The sale of Merrill Lynch had been touted. This could be a substantial money-spinner, but I suspect selling such a trophy asset would be a wrench and would send the bank back to oblivion in international investment banking, capital markets and trading.

The broader point here is that Buffett’s money doesn’t go anywhere near to solving the bank’s problems. It’s provided a level of stability that could be pretty short term. It will facilitate what is a still-inevitable call on the public equity capital markets, and will probably put counterparties’ minds a little more at ease for a while.

But that’s all.

Prior to Moynihan’s desperation deal with Buffett, the talk about Bank of America had been almost wholly negative. I’d laid out two scenarios that summarised the chatter:

Scenario A: Bank of America is technically insolvent given massive delinquent exposures and significant anomalies in its asset valuations. It is forced into a sizeable equity offering and offloads Merrill Lynch along with a swathe of other assets at fire-sale prices to raise capital to meet regulatory capital requirements.

Scenario B: Bank of America merges with JP Morgan. Concerns about the bank – which remain unresolved regardless of Buffett’s move – revolve around asset quality and valuation; potential future write-offs; the Countrywide MBS settlement; and talk of those shares succumbing to a death-spiral if management doesn’t act quickly.

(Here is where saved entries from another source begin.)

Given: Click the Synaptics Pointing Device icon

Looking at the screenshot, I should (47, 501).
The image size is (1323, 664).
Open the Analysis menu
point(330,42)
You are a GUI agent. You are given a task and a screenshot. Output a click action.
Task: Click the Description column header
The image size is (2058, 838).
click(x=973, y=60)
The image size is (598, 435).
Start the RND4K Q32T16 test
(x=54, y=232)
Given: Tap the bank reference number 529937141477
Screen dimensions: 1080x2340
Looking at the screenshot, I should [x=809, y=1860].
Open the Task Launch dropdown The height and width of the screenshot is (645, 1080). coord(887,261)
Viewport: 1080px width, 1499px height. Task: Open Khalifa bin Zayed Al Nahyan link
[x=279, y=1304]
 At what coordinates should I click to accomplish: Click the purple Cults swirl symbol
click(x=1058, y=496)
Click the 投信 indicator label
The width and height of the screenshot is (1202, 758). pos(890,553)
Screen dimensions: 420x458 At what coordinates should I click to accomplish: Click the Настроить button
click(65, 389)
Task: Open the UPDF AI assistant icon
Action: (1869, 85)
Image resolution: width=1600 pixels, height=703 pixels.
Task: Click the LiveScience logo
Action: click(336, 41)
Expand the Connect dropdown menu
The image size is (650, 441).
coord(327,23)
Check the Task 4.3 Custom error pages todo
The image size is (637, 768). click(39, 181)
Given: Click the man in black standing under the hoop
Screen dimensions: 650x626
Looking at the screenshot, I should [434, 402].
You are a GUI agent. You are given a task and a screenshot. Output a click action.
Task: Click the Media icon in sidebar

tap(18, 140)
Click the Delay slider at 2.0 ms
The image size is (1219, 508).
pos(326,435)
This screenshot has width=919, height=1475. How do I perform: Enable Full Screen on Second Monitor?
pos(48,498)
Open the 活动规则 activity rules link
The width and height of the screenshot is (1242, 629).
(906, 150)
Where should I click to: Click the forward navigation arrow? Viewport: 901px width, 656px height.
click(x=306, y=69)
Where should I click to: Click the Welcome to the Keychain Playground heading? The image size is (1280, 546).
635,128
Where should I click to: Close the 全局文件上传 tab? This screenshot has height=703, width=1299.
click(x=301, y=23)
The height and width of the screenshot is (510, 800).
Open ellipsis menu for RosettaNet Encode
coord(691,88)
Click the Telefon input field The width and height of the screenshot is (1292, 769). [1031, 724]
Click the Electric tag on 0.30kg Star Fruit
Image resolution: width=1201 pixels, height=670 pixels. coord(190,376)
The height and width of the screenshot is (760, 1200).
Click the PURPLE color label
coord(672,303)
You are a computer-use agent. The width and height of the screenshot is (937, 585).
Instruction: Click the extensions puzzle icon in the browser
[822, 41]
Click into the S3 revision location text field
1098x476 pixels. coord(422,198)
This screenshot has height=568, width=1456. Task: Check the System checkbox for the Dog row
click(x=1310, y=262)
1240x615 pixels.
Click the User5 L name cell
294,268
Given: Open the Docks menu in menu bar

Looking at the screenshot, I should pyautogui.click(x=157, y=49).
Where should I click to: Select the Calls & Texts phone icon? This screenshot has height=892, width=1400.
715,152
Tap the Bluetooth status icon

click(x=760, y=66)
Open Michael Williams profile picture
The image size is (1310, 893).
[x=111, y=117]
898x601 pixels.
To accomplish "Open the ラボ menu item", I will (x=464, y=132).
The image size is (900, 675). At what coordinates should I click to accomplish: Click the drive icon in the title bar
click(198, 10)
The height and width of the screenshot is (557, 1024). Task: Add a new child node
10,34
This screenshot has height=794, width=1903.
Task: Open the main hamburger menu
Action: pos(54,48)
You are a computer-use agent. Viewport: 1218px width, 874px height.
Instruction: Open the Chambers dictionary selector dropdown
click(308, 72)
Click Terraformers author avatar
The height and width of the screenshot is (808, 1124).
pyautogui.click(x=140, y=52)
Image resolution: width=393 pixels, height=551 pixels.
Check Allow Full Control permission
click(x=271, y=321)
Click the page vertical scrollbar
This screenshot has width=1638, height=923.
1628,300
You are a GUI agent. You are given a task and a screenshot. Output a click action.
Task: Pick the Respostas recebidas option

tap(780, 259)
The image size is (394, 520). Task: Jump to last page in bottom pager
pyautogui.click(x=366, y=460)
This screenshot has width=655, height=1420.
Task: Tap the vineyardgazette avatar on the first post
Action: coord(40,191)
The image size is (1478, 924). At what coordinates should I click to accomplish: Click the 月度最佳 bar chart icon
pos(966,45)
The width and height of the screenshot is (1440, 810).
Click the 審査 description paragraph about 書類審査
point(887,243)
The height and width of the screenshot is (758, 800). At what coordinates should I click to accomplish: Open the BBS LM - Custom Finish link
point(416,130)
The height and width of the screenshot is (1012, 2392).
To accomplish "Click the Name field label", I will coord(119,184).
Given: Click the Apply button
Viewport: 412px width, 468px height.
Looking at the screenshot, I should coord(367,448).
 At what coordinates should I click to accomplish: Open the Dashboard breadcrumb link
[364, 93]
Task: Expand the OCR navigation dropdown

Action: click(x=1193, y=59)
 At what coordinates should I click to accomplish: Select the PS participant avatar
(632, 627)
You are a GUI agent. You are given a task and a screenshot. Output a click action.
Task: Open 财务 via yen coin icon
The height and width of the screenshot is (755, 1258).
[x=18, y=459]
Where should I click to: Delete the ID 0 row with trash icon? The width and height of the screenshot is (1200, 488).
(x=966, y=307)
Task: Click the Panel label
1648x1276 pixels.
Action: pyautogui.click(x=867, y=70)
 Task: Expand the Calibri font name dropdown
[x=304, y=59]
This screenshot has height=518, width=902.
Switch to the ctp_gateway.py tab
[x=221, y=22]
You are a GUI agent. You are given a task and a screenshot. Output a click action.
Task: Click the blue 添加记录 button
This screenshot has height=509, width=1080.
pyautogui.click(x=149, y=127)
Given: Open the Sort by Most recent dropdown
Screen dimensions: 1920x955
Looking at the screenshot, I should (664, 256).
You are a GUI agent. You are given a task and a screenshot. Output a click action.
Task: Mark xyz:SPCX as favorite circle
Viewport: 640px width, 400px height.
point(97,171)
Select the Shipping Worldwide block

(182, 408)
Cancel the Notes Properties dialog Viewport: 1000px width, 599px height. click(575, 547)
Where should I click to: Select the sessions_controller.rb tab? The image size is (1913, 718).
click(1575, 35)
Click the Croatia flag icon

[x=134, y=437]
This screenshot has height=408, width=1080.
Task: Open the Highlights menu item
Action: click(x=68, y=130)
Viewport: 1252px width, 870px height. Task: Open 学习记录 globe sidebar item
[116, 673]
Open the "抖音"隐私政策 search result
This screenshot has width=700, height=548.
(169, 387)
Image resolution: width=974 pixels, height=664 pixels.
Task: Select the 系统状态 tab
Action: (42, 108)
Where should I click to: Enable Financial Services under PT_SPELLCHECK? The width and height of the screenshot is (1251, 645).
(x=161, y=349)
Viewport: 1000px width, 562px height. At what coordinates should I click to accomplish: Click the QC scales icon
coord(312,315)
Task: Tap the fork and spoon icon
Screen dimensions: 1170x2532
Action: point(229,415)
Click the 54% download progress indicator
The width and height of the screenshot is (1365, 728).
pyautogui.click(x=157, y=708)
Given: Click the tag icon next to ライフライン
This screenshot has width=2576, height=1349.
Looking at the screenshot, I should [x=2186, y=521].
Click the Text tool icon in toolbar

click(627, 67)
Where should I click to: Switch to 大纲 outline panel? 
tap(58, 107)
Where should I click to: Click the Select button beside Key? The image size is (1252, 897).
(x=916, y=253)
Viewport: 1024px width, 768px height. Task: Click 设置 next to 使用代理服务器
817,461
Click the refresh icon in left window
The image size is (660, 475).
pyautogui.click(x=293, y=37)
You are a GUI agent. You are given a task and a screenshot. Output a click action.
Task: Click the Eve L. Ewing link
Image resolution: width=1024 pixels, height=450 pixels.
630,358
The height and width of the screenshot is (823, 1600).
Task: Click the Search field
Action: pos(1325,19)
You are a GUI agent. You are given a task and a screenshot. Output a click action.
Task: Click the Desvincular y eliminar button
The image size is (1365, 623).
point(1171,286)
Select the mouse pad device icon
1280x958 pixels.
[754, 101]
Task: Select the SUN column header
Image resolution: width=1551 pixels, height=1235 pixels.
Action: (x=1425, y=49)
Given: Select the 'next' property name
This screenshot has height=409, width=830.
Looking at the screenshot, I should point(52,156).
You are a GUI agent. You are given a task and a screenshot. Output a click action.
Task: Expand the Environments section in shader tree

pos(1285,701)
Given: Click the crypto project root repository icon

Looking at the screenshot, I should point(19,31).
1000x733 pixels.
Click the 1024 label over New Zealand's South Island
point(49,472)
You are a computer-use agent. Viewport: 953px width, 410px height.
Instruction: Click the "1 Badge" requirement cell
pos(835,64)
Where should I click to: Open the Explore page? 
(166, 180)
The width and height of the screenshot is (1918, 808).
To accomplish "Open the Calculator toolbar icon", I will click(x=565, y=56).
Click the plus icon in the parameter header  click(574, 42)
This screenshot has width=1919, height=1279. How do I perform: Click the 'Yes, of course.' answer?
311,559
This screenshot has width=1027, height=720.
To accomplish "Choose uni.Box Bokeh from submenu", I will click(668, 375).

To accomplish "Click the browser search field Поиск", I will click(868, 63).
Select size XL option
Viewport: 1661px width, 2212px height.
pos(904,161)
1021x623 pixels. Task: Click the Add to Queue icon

I never got the impression that anyone really thought Bank of America could go bust, but people are openly talking about insolvency, bankruptcy or a second government bailout. Gossip that the bank was in merger negotiations with JP Morgan did the rounds but was swiftly discounted as being fanciful.

Given the huge overlap between the BofA and JPM, I never thought it made a lot of sense, and to be sure, such talk had all the hallmarks of late-summer fabrication concocted to raise the temperature. It’s interesting to note, however that BofA’s market cap of $77.5 billion at Thursday’s close is little more than half JP Morgan’s.

The temperature was already rising on Tuesday when Henry Blodget, the storied former Merrill Lynch analyst-turned-blogger at Business Insider, suggested in a blog that BofA could be forced to raise between $100 billion and $200 billion of capital because of a similar level of write-offs and problem exposures.

Blodget’s thesis is that the stock has been tanking because the market thinks BofA is worth much less than management says it is owing to massively inflated asset values. He said that putting what he considers a more reasonable value on assets and subtracting the difference between that number and current values from book value suggests the bank is insolvent. Punchy stuff.

The bank reacted fiercely to the blog post, calling his claims “exaggerated and unwarranted” and, in an uncharacteristically personal rebuttal, rejected his contention that asset quality is as poor as Blodget was making out.

Leaving aside the spat between BofA and Blodget, and taking into account the latest Buffett cash injection, I suspect the market and the analyst community will continue to promote the idea that the bank will need to increase capital of as much as $50 billion.

Now that Buffett has provided some short-term relief, Moynihan may be tempted to bide his time. But his room for maneuver will be determined by the extent to which latest events have pacified the market. If they don’t he may run out of road pretty quickly.